La prestataire a-t-elle été congédiée en raison d’une présumée inconduite?

[41] Il revenait à la Commission (ou à la partie qui soulève une allégation d’inconduite) de démontrer, selon la prépondérance des probabilités, que les actes de la prestataire correspondent à la définition d’une « inconduite » établie par les tribunaux (voir le paragraphe 39 ci-dessus). Toutefois, elle doit également démontrer que l’employeur a congédié la prestataire en raison de cette inconduiteNote de bas de page 16.

[42] Dans la présente affaire, la présumée inconduite est le fait que la prestataire n’était pas retourné au travail lorsqu’on le lui avait ordonné. L’employeur a informé la prestataire qu’elle devait retourner au travail à une date donnée. Il lui a indiqué qu’elle serait congédiée si elle ne retournait pas au travail à cette date.

[43] Après que la prestataire ne soit pas retournée au travail à la date prévue, elle a discuté avec son employeur. Son employeur a refusé de la reprendre parce qu’elle n’était pas retournée au travail comme on le lui avait ordonné. La prestataire n’a pas suggéré que l’employeur avait d’autres raisons de mettre fin à son emploi.

[44] Je conclus que l’employeur a congédié la prestataire en raison de sa présumée inconduite. Elle n’est pas retournée au travail à la date à laquelle on lui avait ordonné de le faire. Il s’agissait d’une des raisons principales pour lesquelles l’employeur avait mis fin à sa relation d’emploi avec la prestataire, voire la seule raison.

La prestataire a-t-elle commis une « inconduite » selon la Loi sur l’assurance-emploi?

[45] La prestataire n’est pas d’accord avec le fait que son refus de retourner au travail lorsqu’on le lui a demandé constituait une « inconduite ».

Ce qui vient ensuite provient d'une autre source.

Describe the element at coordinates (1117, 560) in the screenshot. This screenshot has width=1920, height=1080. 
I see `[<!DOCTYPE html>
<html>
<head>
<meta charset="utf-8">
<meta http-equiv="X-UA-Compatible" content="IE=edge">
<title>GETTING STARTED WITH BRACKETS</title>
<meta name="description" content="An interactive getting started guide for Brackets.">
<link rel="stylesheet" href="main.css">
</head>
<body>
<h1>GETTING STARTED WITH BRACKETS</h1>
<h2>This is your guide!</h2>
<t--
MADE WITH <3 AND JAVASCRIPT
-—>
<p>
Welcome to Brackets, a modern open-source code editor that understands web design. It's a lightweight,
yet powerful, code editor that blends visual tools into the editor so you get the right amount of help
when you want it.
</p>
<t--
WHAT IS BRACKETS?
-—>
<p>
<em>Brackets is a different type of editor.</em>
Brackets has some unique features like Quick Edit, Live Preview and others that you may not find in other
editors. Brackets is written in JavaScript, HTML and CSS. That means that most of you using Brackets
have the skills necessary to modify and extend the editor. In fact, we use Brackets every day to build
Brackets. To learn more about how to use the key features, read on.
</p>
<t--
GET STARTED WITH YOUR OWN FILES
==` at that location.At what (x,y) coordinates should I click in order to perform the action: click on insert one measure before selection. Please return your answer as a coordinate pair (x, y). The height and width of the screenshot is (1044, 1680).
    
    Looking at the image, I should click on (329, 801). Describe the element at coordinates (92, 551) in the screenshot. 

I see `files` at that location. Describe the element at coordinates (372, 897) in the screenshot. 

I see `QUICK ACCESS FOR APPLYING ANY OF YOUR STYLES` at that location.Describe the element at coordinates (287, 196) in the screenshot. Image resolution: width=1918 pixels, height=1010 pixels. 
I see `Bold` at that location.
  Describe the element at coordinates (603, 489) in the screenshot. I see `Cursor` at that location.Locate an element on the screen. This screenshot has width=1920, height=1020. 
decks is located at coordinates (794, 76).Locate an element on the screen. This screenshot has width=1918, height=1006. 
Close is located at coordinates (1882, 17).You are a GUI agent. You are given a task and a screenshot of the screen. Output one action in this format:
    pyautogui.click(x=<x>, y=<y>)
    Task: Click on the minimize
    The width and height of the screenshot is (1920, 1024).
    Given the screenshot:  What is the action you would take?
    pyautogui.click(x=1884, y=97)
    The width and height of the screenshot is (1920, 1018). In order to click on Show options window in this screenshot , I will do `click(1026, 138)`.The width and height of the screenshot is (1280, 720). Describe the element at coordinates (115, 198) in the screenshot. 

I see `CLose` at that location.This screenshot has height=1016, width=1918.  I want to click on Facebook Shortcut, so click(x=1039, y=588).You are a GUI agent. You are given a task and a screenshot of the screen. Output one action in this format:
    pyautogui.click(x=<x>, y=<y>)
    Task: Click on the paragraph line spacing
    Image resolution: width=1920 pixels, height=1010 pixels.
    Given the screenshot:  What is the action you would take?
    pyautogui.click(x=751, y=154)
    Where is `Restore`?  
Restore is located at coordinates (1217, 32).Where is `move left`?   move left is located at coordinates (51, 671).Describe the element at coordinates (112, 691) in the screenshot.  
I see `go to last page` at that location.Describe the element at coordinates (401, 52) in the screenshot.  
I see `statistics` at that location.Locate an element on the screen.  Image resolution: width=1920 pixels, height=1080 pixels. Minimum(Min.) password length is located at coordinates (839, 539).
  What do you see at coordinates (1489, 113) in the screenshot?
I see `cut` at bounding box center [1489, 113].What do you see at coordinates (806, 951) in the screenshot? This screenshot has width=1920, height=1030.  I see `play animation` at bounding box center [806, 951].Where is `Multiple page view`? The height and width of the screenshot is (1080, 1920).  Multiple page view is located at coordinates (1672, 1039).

[46] La Loi sur l’assurance-emploi ne définit pas l’« inconduite ». Toutefois, les tribunaux ont défini l’inconduite comme suit :

  • La partie prestataire doit avoir commis l’acte ou l’omission qui est considéré comme le fondement de son inconduite.
  • La conduite de la partie prestataire doit être délibérée. La conduite délibérée peut être intentionnelle, consciente ou même imprudenteNote de bas de page 17.
  • La conduite de la partie prestataire était telle qu’elle savait ou aurait dû savoir que :

[47] La prestataire soutient que sa conduite ne peut pas constituer une inconduite parce que ni elle ni l’employeur n’ont considéré sa conduite comme telleNote de bas de page 20.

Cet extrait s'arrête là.